Un discorso ineccepibile. Cui il “Sole 24 ore” – storico organo di quella Confindustria che ha in Fiat il suo pezzo da novanta – oggi ha fatto da grancassa. Come? A colpi di previsioni nere che più nere non si può. Secondo “il Sole 24 ore”: entro fine anno il Belpaese potrebbe bruciare 400mila posti di lavoro. Praticamente: un lavoratore italiano ogni 60 (circa) potrebbe rimanere a casa. Poteva, a questo punto, il governo Berlusconi rimanersene muto? No, non poteva. E infatti il ministro per le Attività produttive Claudio Scajola non ci ha pensato due volte.
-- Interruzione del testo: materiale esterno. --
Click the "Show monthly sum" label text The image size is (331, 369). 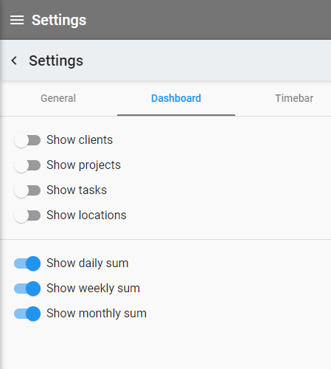[97, 314]
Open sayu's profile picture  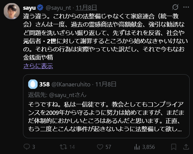coord(12,11)
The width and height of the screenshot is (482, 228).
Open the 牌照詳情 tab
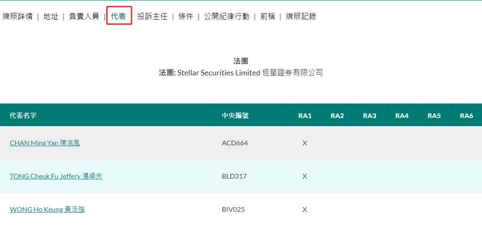tap(17, 17)
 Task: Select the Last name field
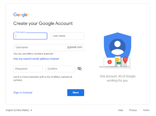point(67,36)
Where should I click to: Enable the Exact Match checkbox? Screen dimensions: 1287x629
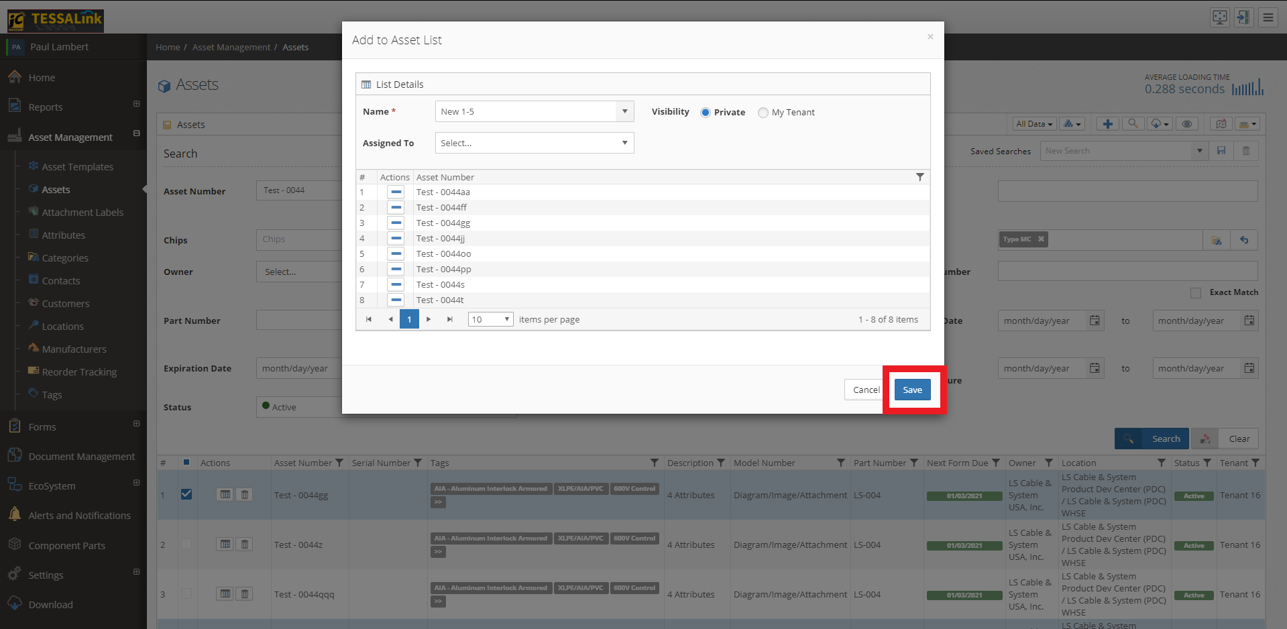[1195, 292]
E – lungi dall’annunciare qualunque taglio agli sprechi – ha comunque promesso, con una dichiarazione ripresa anche da “Il Sole”, un decreto per distribuire al più presto 700 milioni di euro dei contribuenti per (non meglio precisati) progetti innovativi delle imprese.
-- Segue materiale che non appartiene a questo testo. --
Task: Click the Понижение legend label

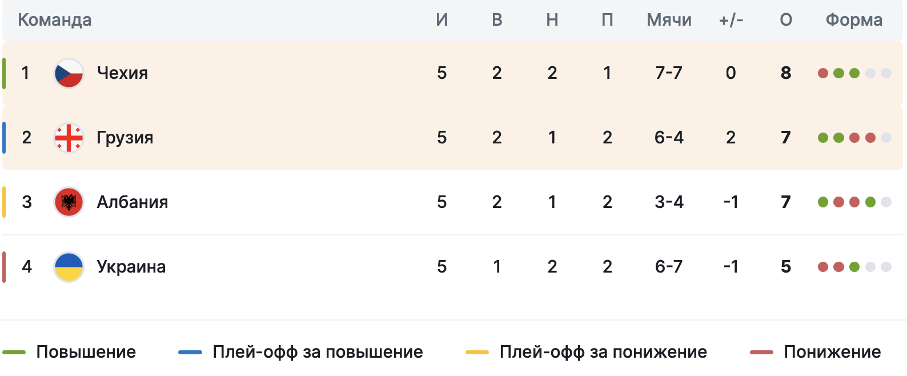Action: (x=832, y=352)
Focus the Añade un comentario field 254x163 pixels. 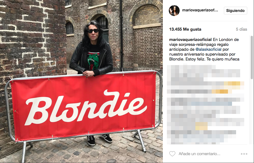pos(199,154)
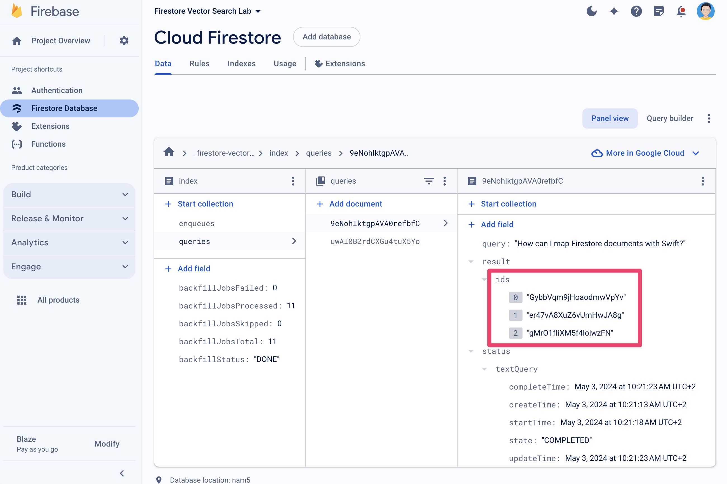The image size is (727, 484).
Task: Click the help question mark icon
Action: (636, 11)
Si dirà: benissimo. E invece, no. Perchè qualcuno – magari qualche giornalista – ha dimenticato di fare a Montezemolo la domanda da un miliardo di euro. Domanda che avrebbe completamente cambiato le carte – e i danari – in tavola.

Le carte sono quelle della eredità Agnelli. I soldi quelli che sarebbero finiti in Svizzera. Per la cronaca e per chi non se lo ricordasse già più: una decina di giorni fa il Tg5 – telegiornale dell’ammiraglia Mediaset – aveva rivelato che l’Agenzia delle entrate si era messa sulle tracce dei conti esteri di 170mila italiani. E, tra gli altri, l’Agenzia aveva cominciato a cercare anche i danari dell’eredità di Gianni Agnelli – un miliardo di euro, secondo il “Financial Times”; più 2 che 1, secondo il “Corriere della Sera” – “emigrati” in qualche canton svizzero, forse per evadere qualche tassa di troppo. Ecco: una domandina su quei soldini a Montezemolo non ci sarebbe stata male. Ma non l’ha fatta Raffaella Polato, la giornalista autrice del pezzo sulle esternazioni montezemoliane a Cortina, pubblicato dal Corriere della Sera (che per coincidenza ha  tra i suoi azionisti forti proprio Fiat). E non l’hanno ancora fatta i coraggiosi colleghi de “La Stampa” (che sempre per coincidenza appartiene a Fiat). E non l’hanno fatto neanche gli amanti delle domande scomode di “Repubblica”. Che è stata fondata da quel Carlo Caracciolo, che era fratello di Marella Caracciolo, che – per coincidenza e per cambiare – Gianni Agnelli lo conosceva assai bene. Visto che era sua moglie (la prima e l’unica).

Eppure a questa domanda – giusto per fugare i dubbi su pubbliche virtù ed eventuali vizi privati – Montezemolo o qualche altro della famiglia dovrebbe proprio rispondere. Diversamente agli italiani – che quest’anno hanno già pagato cassa integrazione per la Fiat; incentivi alla rottamazione (anche) per la Fiat; e prossimamente incentivi all’innovazione (pure) per la Fiat – potrebbe venire un dubbio di quelli atroci. Che gli Agnelli abbiano imparato – nei decenni alla guida della prima fabbrica di automobili del Paese – l’arte del “chiagni e fotti”. Privatizzando (e facendo sparire all’estero) i guadagni nei periodi di vacche grasse. E socializzando le perdite nei periodi di vacche magre. Dubbi che per altro si potrebbero estendere – per induzione, diciamo – ad altri imprenditori. Ma che – per certo – sono vili e infondati. Nevvero?

P.S. Sono stati in pochi – questa settimana – a insistere sulla storia dei (presunti) soldi svizzeri dell’eredità Agnelli. E tra quei pochi c’era Oliviero Beha. Un plauso a lui, dunque, vecchio leone del giornalismo italiano.